**** ENTRIES PROVIDED

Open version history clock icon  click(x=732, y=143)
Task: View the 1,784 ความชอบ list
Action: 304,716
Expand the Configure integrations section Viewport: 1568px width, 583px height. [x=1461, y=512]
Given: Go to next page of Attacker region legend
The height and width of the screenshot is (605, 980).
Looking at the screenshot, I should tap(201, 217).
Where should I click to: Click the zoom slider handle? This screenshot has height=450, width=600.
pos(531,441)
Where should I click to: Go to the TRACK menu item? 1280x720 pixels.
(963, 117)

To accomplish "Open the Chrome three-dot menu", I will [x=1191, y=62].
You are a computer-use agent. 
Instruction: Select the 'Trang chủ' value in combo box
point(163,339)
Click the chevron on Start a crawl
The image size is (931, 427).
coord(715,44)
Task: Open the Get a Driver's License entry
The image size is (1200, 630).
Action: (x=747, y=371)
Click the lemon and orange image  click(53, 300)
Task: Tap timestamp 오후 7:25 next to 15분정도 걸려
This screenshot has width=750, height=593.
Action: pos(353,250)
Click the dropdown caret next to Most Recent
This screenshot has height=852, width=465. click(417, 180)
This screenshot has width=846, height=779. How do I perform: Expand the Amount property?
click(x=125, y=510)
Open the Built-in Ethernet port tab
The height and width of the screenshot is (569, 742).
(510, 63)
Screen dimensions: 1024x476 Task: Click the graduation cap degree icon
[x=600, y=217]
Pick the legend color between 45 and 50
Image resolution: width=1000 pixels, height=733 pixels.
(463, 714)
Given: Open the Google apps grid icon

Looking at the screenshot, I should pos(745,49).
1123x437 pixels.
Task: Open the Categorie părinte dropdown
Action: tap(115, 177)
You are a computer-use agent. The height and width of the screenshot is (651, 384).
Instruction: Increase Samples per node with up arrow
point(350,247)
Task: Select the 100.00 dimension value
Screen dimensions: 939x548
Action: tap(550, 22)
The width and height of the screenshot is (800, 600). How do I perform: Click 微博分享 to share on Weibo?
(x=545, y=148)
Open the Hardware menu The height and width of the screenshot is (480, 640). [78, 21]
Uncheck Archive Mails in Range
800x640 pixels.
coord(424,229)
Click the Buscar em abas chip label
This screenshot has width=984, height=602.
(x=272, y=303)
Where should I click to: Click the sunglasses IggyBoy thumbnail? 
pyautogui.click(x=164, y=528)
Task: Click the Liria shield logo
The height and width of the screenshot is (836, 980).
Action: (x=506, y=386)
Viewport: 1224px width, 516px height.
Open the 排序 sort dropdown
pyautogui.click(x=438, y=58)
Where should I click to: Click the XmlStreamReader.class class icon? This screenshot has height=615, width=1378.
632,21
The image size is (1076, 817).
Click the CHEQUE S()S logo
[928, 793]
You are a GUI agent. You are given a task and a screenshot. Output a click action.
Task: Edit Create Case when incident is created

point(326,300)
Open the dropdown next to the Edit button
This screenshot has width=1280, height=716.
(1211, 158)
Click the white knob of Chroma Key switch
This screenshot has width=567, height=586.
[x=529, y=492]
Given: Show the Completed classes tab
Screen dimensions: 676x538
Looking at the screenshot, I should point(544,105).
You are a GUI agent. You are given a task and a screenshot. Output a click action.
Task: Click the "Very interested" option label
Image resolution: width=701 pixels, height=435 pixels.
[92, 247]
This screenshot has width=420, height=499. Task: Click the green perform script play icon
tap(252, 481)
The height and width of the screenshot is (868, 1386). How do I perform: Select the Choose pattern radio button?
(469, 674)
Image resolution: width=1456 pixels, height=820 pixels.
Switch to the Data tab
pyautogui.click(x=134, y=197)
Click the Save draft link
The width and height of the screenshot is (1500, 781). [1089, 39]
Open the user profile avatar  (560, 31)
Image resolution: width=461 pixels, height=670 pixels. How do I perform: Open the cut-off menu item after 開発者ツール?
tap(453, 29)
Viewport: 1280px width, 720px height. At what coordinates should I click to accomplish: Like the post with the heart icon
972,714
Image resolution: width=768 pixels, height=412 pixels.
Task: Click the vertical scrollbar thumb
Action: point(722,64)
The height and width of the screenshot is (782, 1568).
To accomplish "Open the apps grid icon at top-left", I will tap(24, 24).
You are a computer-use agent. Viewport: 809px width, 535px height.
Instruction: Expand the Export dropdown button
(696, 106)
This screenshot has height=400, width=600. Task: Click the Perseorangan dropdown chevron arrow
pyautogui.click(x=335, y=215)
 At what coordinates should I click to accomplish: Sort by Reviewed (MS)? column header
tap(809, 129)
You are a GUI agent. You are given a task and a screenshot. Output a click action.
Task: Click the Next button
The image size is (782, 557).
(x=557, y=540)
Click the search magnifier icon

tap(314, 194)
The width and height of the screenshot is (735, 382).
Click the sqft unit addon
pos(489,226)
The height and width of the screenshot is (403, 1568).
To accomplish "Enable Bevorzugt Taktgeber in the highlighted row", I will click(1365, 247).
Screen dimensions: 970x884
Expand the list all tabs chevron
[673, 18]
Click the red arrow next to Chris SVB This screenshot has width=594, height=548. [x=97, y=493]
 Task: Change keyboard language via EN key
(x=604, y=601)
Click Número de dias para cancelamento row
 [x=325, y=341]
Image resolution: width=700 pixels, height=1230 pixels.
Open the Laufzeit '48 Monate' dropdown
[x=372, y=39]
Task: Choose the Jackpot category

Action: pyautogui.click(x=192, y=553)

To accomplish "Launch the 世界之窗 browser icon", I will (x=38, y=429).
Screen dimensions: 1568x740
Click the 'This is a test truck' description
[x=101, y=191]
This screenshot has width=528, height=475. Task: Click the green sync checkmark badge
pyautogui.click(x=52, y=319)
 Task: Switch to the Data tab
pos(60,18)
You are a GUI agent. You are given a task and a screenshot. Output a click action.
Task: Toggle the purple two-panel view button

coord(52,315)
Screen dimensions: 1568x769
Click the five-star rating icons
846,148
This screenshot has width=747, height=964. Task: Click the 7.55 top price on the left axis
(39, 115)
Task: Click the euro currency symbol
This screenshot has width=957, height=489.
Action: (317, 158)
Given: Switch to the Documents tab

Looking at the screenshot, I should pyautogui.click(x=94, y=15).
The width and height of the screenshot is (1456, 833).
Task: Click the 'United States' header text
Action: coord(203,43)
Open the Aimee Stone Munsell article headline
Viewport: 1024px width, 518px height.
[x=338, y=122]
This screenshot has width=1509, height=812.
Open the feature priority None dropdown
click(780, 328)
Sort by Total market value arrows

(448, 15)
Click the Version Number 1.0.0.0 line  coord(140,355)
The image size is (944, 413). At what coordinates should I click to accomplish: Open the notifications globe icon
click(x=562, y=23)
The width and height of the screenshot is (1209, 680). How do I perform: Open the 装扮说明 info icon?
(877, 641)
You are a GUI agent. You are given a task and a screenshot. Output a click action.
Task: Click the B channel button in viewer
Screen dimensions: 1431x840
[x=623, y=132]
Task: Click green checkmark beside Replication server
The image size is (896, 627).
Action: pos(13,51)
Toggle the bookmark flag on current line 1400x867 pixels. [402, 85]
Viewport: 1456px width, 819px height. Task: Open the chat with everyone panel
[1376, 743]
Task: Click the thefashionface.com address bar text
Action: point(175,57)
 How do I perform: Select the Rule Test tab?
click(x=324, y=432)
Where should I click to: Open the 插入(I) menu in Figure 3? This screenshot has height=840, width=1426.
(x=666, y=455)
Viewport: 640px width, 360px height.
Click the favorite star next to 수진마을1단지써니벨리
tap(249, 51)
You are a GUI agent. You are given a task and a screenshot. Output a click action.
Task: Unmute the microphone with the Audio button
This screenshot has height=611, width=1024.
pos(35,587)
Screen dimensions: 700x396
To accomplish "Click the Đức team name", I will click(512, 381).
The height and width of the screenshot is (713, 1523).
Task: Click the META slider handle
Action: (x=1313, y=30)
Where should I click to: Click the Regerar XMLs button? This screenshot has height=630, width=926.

********

▶ **EXERCISE PROMPT**
Collect from the data above every line that includes "label".

▶ **RESPONSE TO THE TASK**
Click the Buscar em abas chip label
Task: Click the "Very interested" option label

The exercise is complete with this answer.